The details of the squabble are petty. You can read them for yourself; but if the writer reported them accurately, I think it's safe to say they had little effect on the judge's application of the law. He could easily have decided in favor of Ehrlich (the first violinist) and awarded him two nickels and a pat on the back. But by deciding that the quartet constituted a business whose "product was their musical performances," and by assigning each member the status of owner and director, the judge drew artistic conclusions about the nature of the ensemble.

As I understand business, it exists to make a profit. If classical musicians wanted to make money, they'd sell real estate; and string quartets aren't exactly the top of the classical pyramid. Reviewing the Audobon's discography, they've covered music by Donald Erb, Ezra Laderman, and Ernest von Dohnanyi -- and if you've never heard of those people, you've got that in common with every other human being on the entire planet.
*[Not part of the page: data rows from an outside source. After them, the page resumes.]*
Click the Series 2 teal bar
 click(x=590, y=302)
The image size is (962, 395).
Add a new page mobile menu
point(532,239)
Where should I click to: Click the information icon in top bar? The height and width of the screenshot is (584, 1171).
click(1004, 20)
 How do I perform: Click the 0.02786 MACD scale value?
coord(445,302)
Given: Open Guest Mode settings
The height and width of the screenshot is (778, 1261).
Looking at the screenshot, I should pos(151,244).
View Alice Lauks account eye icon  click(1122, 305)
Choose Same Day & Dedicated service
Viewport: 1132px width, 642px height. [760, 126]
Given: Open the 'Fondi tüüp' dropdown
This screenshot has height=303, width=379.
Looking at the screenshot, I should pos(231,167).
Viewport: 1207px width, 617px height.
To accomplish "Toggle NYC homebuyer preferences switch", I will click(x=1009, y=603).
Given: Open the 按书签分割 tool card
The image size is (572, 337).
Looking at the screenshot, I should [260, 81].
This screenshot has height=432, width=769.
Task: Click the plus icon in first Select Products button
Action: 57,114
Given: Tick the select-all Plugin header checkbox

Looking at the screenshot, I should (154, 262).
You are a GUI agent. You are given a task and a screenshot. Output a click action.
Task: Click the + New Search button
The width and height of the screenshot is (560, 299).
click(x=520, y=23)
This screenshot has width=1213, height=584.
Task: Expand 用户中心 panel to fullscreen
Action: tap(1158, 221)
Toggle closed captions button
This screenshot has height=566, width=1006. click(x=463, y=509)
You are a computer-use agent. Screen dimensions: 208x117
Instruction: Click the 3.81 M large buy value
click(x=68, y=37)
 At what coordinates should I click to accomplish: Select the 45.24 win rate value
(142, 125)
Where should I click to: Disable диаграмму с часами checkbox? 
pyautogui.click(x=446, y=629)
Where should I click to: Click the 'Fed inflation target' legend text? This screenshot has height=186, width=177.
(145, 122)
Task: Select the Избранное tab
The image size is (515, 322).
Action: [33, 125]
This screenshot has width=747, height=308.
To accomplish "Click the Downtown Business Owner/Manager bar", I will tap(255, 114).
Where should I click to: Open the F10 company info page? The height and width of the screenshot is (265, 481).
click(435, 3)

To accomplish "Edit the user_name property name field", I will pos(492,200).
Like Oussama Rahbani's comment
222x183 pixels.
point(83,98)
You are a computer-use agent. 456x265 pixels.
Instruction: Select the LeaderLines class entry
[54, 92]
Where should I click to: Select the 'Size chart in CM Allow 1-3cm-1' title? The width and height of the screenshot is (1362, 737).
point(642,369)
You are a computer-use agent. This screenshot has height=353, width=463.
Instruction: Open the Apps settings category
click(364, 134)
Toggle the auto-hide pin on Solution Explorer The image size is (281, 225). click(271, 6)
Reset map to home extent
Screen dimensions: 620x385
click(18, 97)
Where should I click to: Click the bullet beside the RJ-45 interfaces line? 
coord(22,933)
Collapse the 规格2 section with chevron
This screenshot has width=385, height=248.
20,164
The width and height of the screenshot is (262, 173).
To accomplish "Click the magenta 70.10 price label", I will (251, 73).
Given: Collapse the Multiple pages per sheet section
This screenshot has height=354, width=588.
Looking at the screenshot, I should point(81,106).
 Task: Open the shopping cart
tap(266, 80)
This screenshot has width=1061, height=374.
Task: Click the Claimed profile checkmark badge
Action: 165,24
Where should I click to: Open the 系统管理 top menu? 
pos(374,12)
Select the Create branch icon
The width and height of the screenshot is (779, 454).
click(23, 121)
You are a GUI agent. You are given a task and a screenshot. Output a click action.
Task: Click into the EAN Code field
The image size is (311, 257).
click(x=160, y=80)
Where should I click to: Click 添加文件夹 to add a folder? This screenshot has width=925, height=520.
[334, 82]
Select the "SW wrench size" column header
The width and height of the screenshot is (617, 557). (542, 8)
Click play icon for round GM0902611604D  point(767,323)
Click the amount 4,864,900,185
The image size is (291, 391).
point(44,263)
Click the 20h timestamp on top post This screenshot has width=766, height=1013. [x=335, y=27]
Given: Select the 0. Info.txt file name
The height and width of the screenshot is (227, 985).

This isn't a pursuit that leads to fame, and it certainly won't yield earth-shattering sales that will pay your great-grandchildren's tuition. You do it because you love it or you don't do it at all.

Moreover: What is the dollar value of a quartet? And when you've figured that out, riddle me this: What is the dollar value of a quartet whose three-fourths feel incapable of working with the remaining member? Ehrlich claims he was the victim of a conspiracy; I don't know the backstory, but let's assume he's right. Does that matter? If a quartet is fractured along those lines, does it matter whether the operative word is "can't" or "won't"? The bottom line is, the quartet is only productive if all four members can work together in harmony (pardon the pun). Without that element, it seems to me the group's value is nil.

Even if you decide the quartet is a business, a necessary component of its function is the exercise of artistic judgment; and the decision to play with one person over another is every bit as vital as the decision to play one piece over another. The violist commented, "The very essence of this whole case is, how is it possible for three people who dismiss one person and end up like that?" In defense of Ehrlich, a fellow musician quipped, "You get two weeks notice at McDonald's."

Is our legal system such a blunt tool that we must consider this scenario in terms we would apply to a job flipping burgers? Is the distinction too subtle for the perception of our jurists? A musical ensemble is a balancing act between taste, talent, skill, personality, and old-fashioned luck and circumstance; and one loose stone can topple the tower. Is it reasonable to apply a standard designed for one model onto a totally different scenario? And if not, what was the alternative? Is there an arrow in the quiver that would have suited this case?

Rhetoric off. My two cents? This case should have been tossed. Judicial activism isn't simply carving new definitions to suit personal grievances; sometimes, activism is stretching old principles into territory where they never belonged. I suppose there's something admirable about a judge who takes his job seriously and tries to help; but on occasion, the appropriate response is to tell the parties, "Your story is unfortunate, and you seem like nice people -- but no legal remedy exists for your situation. Dismissed. Next case."

1 Comments:

At December 14, 2005 11:00 PM, Anonymous david said...

Application approved! Stick with your practice rhetoric on the real thing. I've followed this case for some time and it unsettles my view of the legal system. "blunt instrument" indeed. A faithful and undiscerning application of statutes by a judge who regards that as his charter, perhaps. But an application that adds up actually, when said and done, to an effective misapplication.